DATA FOR THIS TASK:

- Opening Delimiter -

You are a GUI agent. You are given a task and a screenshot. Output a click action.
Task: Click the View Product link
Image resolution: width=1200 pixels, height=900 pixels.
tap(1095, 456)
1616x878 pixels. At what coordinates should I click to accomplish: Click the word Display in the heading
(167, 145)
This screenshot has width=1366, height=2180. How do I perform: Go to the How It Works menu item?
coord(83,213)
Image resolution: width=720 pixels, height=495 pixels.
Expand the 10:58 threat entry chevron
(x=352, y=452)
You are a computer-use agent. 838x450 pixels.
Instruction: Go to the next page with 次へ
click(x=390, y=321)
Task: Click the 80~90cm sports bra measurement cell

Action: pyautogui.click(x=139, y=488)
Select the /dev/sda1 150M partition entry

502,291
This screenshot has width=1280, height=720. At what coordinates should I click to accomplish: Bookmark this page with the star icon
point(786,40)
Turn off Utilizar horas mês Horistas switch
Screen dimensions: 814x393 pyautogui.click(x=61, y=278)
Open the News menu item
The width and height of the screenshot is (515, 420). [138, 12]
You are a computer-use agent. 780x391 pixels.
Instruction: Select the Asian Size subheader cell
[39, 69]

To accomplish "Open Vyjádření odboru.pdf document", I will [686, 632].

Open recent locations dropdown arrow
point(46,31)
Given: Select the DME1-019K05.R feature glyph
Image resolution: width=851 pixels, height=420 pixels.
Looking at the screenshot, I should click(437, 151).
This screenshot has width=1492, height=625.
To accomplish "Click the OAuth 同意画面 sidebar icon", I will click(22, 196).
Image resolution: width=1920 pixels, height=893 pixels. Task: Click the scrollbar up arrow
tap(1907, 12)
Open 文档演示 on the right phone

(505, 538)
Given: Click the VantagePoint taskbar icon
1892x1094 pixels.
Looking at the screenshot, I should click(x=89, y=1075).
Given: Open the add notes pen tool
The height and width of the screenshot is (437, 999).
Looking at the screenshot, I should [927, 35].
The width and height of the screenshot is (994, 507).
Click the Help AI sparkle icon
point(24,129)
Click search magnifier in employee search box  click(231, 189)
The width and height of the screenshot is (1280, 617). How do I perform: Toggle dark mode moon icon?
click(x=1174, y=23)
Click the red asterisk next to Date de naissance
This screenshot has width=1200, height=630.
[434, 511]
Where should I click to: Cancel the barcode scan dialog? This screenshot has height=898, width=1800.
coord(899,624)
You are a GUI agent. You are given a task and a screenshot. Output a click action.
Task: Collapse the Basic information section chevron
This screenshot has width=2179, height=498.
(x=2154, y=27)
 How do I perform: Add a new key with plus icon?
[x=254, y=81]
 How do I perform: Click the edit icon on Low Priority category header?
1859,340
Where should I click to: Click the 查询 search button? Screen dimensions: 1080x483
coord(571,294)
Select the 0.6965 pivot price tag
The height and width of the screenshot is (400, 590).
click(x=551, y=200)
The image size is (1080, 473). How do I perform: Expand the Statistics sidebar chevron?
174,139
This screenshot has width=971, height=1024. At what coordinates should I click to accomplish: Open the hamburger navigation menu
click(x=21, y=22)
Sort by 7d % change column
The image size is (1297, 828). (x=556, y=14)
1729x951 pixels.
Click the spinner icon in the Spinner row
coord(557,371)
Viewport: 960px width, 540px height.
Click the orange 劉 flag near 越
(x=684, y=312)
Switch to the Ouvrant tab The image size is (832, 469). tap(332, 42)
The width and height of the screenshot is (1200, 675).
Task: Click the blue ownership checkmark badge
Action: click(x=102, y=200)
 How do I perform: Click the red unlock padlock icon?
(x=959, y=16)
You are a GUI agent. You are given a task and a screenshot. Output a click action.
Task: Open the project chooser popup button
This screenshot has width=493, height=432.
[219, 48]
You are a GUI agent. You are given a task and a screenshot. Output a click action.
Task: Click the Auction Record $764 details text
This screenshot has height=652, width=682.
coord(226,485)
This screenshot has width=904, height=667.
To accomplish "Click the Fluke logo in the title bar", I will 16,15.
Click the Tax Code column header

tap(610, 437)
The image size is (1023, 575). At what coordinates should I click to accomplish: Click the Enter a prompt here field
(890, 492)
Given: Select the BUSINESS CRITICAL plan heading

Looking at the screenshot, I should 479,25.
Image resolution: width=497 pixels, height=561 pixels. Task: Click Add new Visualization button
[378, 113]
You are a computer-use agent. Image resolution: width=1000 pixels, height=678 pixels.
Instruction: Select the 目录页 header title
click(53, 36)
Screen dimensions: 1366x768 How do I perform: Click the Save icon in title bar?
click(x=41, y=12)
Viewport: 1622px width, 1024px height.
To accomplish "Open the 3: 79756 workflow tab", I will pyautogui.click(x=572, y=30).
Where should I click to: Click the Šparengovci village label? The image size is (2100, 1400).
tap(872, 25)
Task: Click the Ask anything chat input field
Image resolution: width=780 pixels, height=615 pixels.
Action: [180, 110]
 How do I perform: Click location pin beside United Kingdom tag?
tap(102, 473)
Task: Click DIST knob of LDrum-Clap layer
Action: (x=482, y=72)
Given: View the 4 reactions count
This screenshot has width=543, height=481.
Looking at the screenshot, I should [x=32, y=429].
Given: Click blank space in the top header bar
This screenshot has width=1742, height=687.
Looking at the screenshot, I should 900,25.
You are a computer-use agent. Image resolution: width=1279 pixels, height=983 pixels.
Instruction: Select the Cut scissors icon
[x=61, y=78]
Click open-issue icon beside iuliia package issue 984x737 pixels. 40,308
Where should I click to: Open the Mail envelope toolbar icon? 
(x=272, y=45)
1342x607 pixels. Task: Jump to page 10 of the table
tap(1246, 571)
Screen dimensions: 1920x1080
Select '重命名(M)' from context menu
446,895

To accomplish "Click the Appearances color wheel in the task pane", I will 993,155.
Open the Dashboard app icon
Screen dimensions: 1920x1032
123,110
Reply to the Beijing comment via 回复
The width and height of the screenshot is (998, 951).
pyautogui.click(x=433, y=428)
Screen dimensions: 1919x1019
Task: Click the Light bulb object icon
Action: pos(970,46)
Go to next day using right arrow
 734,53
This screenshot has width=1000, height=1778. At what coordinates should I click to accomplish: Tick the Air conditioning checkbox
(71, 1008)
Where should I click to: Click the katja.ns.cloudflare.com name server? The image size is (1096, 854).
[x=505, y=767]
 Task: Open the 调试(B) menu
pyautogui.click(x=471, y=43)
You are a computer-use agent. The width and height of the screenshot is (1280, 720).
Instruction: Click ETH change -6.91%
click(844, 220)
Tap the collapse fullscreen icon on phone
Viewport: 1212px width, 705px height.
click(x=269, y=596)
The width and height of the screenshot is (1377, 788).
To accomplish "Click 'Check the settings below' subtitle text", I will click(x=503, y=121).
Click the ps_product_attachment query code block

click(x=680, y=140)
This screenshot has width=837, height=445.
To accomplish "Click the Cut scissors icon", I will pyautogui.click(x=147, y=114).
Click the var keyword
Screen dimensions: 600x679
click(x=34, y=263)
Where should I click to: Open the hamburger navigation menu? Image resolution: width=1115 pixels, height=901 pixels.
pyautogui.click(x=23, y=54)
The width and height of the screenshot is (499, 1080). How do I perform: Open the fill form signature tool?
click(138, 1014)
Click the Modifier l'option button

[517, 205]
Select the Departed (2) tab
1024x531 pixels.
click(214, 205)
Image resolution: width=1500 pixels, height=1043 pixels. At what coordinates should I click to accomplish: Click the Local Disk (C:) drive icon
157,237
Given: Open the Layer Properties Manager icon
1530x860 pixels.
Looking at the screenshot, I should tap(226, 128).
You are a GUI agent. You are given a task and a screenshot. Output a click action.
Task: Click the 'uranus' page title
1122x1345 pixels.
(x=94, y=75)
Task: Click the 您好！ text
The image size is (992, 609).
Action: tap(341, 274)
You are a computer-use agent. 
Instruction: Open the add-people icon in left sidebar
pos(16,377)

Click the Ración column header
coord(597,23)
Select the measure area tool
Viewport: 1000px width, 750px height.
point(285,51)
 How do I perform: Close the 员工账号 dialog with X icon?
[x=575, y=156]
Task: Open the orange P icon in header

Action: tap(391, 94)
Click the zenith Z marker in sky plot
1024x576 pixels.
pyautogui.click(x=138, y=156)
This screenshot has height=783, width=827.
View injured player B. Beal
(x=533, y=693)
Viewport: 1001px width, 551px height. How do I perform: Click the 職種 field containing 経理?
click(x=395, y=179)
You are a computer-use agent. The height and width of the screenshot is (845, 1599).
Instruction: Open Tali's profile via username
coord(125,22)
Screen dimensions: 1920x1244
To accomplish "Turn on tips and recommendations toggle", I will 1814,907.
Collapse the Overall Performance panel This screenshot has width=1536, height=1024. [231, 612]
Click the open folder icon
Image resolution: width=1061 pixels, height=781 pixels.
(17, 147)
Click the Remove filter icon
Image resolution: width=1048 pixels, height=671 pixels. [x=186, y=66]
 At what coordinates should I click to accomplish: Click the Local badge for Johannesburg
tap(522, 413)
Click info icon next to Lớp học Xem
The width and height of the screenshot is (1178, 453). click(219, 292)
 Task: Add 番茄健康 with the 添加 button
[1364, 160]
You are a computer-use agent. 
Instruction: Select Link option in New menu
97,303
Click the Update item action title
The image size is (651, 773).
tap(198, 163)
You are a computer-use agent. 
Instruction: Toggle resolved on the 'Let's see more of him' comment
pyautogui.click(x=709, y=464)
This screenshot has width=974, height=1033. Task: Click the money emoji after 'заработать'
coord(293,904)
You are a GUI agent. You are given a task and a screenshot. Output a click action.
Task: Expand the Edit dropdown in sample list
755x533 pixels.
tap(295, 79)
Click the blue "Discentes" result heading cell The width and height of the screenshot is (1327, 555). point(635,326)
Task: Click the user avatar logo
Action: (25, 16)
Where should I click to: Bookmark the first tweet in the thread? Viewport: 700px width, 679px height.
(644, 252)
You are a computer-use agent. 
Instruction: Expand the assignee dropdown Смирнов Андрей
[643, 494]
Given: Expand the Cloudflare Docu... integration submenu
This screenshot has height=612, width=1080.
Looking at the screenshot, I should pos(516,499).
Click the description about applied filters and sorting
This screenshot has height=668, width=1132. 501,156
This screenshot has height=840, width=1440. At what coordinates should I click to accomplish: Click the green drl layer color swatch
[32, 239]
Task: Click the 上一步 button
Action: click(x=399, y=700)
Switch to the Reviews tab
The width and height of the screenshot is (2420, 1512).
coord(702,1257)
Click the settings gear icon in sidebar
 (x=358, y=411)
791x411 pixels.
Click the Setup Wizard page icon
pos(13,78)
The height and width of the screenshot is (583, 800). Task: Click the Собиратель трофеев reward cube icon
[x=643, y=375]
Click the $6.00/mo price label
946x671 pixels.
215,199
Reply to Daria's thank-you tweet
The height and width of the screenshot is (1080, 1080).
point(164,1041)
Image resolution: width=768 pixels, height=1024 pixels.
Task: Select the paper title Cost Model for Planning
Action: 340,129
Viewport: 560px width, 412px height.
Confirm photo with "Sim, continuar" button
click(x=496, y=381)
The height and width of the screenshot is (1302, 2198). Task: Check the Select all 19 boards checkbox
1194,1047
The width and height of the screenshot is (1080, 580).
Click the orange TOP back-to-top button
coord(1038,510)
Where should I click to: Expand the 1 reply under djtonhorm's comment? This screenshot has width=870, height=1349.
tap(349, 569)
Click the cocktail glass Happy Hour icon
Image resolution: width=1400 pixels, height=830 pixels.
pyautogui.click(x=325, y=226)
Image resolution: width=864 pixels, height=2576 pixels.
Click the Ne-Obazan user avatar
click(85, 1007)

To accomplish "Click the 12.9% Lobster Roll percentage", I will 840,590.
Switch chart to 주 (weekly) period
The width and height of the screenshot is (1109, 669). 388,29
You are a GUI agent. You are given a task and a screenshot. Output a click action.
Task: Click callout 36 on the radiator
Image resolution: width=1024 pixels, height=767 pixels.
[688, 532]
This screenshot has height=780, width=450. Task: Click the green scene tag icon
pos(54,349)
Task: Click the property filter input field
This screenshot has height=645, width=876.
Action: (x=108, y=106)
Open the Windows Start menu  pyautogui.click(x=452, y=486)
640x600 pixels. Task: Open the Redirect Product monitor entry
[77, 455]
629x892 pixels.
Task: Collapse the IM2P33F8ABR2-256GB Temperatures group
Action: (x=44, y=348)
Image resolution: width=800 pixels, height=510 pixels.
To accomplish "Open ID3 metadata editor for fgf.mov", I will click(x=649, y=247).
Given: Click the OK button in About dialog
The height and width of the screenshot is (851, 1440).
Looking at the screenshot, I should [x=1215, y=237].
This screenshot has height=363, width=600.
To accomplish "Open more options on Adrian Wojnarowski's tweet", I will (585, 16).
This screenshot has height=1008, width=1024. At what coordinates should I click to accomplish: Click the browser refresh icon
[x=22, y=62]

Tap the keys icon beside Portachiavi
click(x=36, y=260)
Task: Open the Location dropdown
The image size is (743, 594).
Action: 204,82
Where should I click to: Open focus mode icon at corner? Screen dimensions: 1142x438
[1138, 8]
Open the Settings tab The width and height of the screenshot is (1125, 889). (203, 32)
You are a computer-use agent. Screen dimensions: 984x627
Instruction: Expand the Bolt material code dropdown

- Closing Delimiter -

REQUIRED WORK: Using the material above, return every line that holds the string "computer".

RESPONSE:
You are a computer-use agent. 838x450 pixels.
You are a computer-use agent. 780x391 pixels.
You are a computer-use agent. Image resolution: width=1000 pixels, height=678 pixels.
You are a computer-use agent. Image resolution: width=1279 pixels, height=983 pixels.
You are a computer-use agent. The width and height of the screenshot is (1280, 720).
You are a computer-use agent. 
You are a computer-use agent. The height and width of the screenshot is (845, 1599).
You are a computer-use agent. 
You are a computer-use agent. 
You are a computer-use agent. 
You are a computer-use agent. Screen dimensions: 984x627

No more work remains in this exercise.